Energi Juang News, Jakarta- Pemerintah melalui Kementerian Perumahan dan Kawasan Permukiman (PKP) mengalokasikan kuota rumah subsidi bagi berbagai profesi sebagai bagian dari upaya menyediakan hunian layak bagi masyarakat berpenghasilan rendah (MBR). Menteri PKP, Maruarar Sirait, menegaskan komitmen pemerintah dalam mendukung kelompok-kelompok profesi yang berperan penting dalam pembangunan nasional.
Berikut adalah daftar profesi yang mendapatkan kuota rumah subsidi beserta jumlah unit yang dialokasikan:
- Petani (20.000 Unit) Sebagai tulang punggung ketahanan pangan nasional, petani mendapatkan alokasi 20.000 unit rumah subsidi. Program ini diharapkan dapat meningkatkan kesejahteraan petani, terutama di wilayah pedesaan yang menjadi fokus Program 3 Juta Rumah pemerintahan Presiden Prabowo Subianto.
- Nelayan (20.000 Unit) Nelayan, yang berperan vital dalam sektor perikanan dan ekonomi pesisir, juga mendapat perhatian khusus dengan alokasi 20.000 unit rumah subsidi. Pemerintah berharap langkah ini dapat meningkatkan kesejahteraan mereka yang sering kali tinggal di kawasan terpencil dengan akses terbatas ke hunian berkualitas.
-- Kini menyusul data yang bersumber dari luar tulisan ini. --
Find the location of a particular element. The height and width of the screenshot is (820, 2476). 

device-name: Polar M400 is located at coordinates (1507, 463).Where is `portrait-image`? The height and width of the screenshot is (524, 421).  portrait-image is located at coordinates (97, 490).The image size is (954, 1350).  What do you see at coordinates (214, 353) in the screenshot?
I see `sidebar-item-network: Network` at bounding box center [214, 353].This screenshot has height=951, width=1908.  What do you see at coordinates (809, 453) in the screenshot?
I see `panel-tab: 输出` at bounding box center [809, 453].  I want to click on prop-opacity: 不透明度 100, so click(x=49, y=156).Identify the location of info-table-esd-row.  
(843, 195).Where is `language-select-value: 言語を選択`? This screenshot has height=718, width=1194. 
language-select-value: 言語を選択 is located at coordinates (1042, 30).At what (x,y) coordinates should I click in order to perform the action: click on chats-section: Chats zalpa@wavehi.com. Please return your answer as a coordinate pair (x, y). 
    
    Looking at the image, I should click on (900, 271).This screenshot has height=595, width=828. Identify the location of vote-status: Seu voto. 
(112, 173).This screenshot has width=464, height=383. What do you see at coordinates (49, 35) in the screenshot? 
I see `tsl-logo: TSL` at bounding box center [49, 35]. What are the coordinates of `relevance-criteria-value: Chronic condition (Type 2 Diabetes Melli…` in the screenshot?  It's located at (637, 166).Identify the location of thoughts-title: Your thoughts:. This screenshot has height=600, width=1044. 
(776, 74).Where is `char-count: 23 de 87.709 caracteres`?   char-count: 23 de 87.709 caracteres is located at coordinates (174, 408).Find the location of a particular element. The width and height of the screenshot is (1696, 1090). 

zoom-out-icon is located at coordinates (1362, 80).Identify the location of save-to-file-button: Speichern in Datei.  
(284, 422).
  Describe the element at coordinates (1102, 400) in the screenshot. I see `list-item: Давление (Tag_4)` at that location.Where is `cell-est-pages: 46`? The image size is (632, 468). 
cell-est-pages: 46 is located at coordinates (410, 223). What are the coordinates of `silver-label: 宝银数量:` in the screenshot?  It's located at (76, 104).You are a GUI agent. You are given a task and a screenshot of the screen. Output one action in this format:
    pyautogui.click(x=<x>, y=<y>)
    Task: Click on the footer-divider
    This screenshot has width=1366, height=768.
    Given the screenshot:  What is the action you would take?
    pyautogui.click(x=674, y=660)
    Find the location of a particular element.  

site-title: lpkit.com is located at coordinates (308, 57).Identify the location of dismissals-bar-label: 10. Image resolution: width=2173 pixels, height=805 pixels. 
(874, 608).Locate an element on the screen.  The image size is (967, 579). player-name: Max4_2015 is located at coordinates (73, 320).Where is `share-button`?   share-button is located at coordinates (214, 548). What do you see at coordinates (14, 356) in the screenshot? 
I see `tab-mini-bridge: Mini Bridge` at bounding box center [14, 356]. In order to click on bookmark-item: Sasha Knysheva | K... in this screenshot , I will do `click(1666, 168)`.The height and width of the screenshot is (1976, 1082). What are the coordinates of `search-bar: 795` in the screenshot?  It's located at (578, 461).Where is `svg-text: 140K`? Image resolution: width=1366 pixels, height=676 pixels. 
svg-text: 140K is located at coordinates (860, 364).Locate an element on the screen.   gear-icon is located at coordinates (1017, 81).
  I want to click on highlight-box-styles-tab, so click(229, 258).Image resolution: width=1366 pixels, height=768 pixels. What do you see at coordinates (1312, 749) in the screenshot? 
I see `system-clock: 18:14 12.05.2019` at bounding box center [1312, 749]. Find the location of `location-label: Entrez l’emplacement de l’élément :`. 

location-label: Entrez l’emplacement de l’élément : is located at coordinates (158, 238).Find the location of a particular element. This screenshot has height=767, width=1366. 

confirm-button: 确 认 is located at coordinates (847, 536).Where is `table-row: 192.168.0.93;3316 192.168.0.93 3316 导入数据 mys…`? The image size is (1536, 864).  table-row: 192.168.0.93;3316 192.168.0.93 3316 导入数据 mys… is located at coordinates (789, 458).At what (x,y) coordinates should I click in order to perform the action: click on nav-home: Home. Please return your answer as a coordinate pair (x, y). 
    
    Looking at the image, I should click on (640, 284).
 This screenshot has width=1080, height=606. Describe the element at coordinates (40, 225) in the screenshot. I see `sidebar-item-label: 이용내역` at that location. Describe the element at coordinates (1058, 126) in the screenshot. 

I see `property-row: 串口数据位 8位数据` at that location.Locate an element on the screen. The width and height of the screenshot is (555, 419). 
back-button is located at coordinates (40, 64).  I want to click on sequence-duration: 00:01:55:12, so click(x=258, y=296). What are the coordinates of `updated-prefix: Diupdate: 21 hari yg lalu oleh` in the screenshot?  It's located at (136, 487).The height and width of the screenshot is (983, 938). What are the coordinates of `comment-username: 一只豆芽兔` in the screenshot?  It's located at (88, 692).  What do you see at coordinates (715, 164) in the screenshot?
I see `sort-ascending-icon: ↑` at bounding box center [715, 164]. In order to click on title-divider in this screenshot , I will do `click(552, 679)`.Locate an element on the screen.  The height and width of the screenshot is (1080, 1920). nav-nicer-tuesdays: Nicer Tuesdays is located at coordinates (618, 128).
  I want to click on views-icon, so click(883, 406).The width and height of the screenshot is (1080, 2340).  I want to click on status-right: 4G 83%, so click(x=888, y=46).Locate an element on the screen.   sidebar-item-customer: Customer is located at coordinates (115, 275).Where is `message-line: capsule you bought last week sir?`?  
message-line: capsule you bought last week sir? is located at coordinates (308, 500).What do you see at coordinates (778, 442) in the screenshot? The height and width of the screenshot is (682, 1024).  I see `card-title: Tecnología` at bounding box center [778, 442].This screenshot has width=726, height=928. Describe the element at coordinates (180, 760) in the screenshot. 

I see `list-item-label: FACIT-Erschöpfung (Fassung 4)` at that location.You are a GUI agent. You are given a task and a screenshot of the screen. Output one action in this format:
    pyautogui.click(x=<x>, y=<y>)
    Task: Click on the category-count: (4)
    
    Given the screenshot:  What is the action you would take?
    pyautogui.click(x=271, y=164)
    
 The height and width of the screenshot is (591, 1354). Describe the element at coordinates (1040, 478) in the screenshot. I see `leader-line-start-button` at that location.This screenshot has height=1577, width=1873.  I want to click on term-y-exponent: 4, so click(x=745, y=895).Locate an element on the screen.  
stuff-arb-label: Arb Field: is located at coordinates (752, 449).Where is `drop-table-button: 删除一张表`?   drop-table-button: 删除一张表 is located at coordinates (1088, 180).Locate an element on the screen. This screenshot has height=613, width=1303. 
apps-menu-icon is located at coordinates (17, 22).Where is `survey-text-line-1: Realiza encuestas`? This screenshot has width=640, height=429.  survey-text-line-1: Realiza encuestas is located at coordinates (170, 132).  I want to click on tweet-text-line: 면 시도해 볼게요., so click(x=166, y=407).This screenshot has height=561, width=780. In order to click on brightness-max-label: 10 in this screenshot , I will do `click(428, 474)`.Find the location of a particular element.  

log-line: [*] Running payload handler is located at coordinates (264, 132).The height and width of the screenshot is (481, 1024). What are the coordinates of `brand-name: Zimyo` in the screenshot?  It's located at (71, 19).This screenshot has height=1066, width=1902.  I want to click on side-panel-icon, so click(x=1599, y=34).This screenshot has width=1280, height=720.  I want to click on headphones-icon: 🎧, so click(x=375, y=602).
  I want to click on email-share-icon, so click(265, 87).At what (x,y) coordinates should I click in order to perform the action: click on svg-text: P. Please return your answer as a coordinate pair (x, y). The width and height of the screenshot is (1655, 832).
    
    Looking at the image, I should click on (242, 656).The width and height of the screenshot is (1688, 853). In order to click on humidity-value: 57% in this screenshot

- Buruh (20.000 Unit) Buruh, sebagai tenaga kerja utama dalam berbagai sektor industri, dialokasikan 20.000 unit rumah subsidi. Inisiatif ini bertujuan memberikan akses kepada buruh untuk memiliki hunian yang layak dan terjangkau, mengingat peran mereka yang signifikan dalam perekonomian nasional.
- Tenaga Kesehatan (30.000 Unit) Tenaga kesehatan, termasuk perawat, bidan, dan tenaga kesehatan masyarakat, mendapatkan alokasi 30.000 unit rumah subsidi. Rinciannya adalah 15.000 unit untuk perawat, 10.000 unit untuk bidan, dan 5.000 unit untuk tenaga kesehatan masyarakat. Menteri PKP, Maruarar Sirait, menyatakan, “Tenaga kesehatan merupakan garda terdepan dalam pelayanan kesehatan masyarakat sehingga sudah sewajarnya mendapatkan akses hunian yang layak dan terjangkau.”
- Guru (20.000 Unit) Guru, sebagai pendidik generasi bangsa, mendapatkan alokasi 20.000 unit rumah subsidi. Program ini diharapkan dapat membantu guru memiliki tempat tinggal yang layak, mendukung kinerja mereka dalam mencerdaskan kehidupan bangsa.
- Wartawan (1.000 Unit) Sebagai bagian dari pilar demokrasi yang menyuarakan kebenaran dan menegakkan keadilan, wartawan mendapatkan alokasi 1.000 unit rumah subsidi. Menteri PKP, Maruarar Sirait, mengungkapkan, “Biasanya, rumah subsidi tidak di Jakarta, tapi di luar Jakarta yang masih terjangkau.” Pembangunan rumah subsidi untuk wartawan direncanakan di wilayah strategis di luar Jakarta, seperti Bogor dan Banten.
Program rumah subsidi ini dirancang untuk membantu MBR, termasuk berbagai profesi tersebut, dalam memiliki hunian yang layak. Melalui dukungan Fasilitas Likuiditas Pembiayaan Perumahan (FLPP), rumah-rumah tersebut ditawarkan dengan harga terjangkau, cicilan ringan, dan bunga rendah, sehingga penerima manfaat dapat memiliki hunian tanpa beban finansial yang berat.